▸ Document text
Anyone else had this problem?
One day while zipping along to work at 20Mph there came a horrible grinding sound from my front wheel hub motor. I thought it might be the brushes had worn out but what had happened was one of the permanent magnets had come loose and lodged against the inside of the motor. It was getting ground down as the wheel turned. I didn't go very far before needing to take apart the motor.
When I took apart the BD36 hub after 3 years of hard use commuting to work, one of the magnets was loose. I used some permabond 910 adhesive and stuck it back on in the right spot with the right orientation. It held up for another 9 months running at 48Volts until the brushes went out. When I took the motor apart again to replace the brushes, the same magnet that I had scribed an arrow into was loose again. This time I wasn't messing around. I took some marine epoxy, surrounded all the permanent magnets on the hub and ground down the excess until the surfaces of the magnets were exposed. This has been running for a few months now at 48V without a problem.
Don't! throw away your hub motor when it dies. Send it to me and I'll fix it. These things will last forever if you do the right thing to make them work. I like the brushed motors better because the controllers are cheaper, you could use direct DC with a little dial to control the voltage if you wanted. I'm still using the original 3 year old Wilderness BD36 controller at 48V. Yes, the brushes wear out, but I found some old motor brushes, ground them down to fit and away I go again.

▸ Written instruction a
Identify every line of the records that contains the string "width", matching case exactly.

▸ Dataset records
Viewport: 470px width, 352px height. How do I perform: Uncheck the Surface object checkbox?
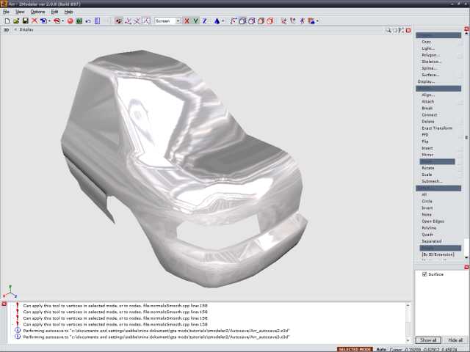coord(424,274)
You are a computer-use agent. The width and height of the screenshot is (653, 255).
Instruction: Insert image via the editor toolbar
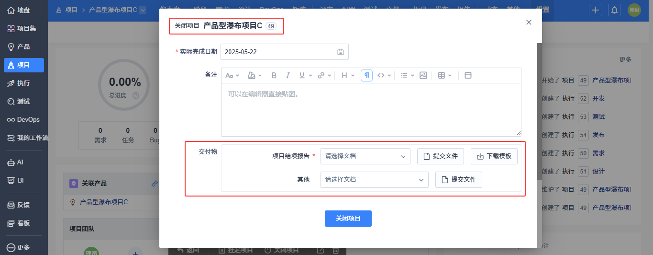tap(423, 75)
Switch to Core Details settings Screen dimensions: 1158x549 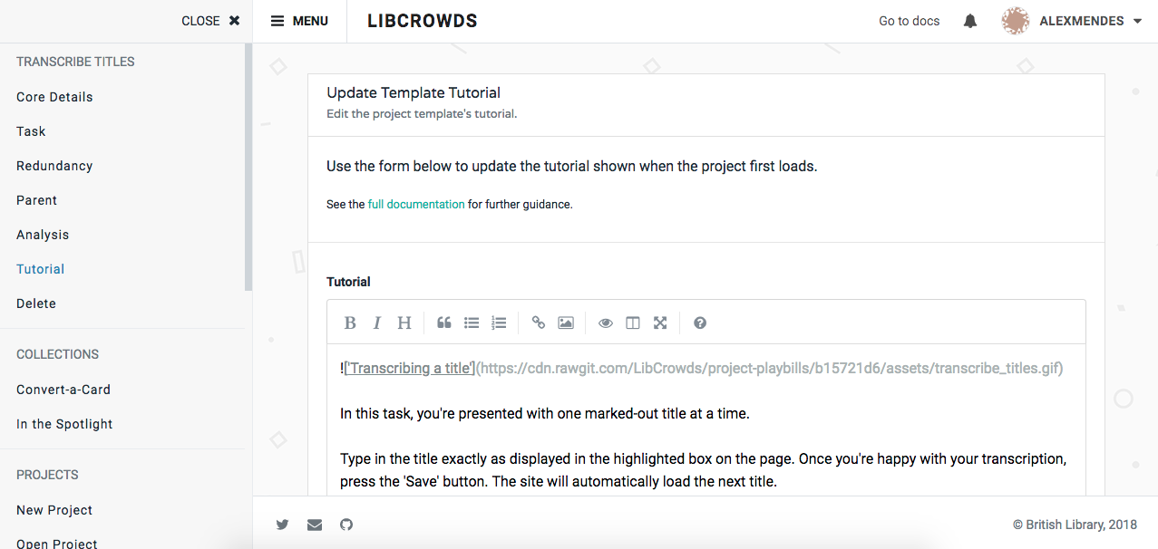[x=54, y=96]
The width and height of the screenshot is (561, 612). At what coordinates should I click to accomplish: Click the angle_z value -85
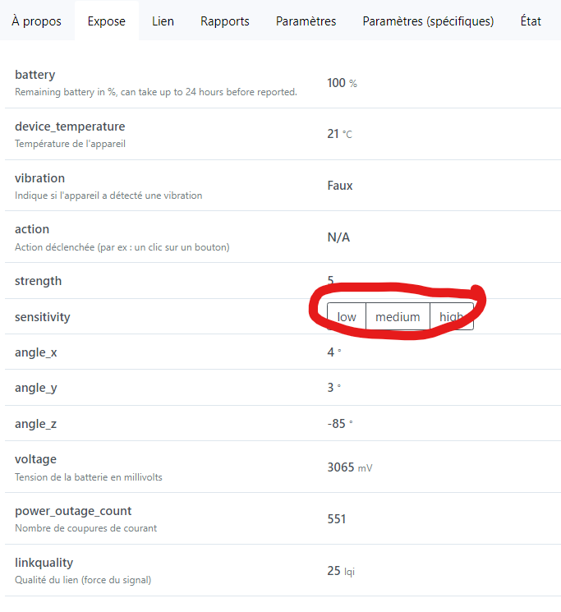[x=340, y=424]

▸ Written instruction b
In the hub motor post above, what did the writer use to surround all the permanent magnets after the loose magnet came off the second time?

▸ Output a
Viewport: 470px width, 352px height. How do I perform: Uncheck the Surface object checkbox?
You are a computer-use agent. The width and height of the screenshot is (653, 255).
The width and height of the screenshot is (561, 612). At what coordinates should I click to accomplish: Click the angle_z value -85

▸ Output b
Marine epoxy.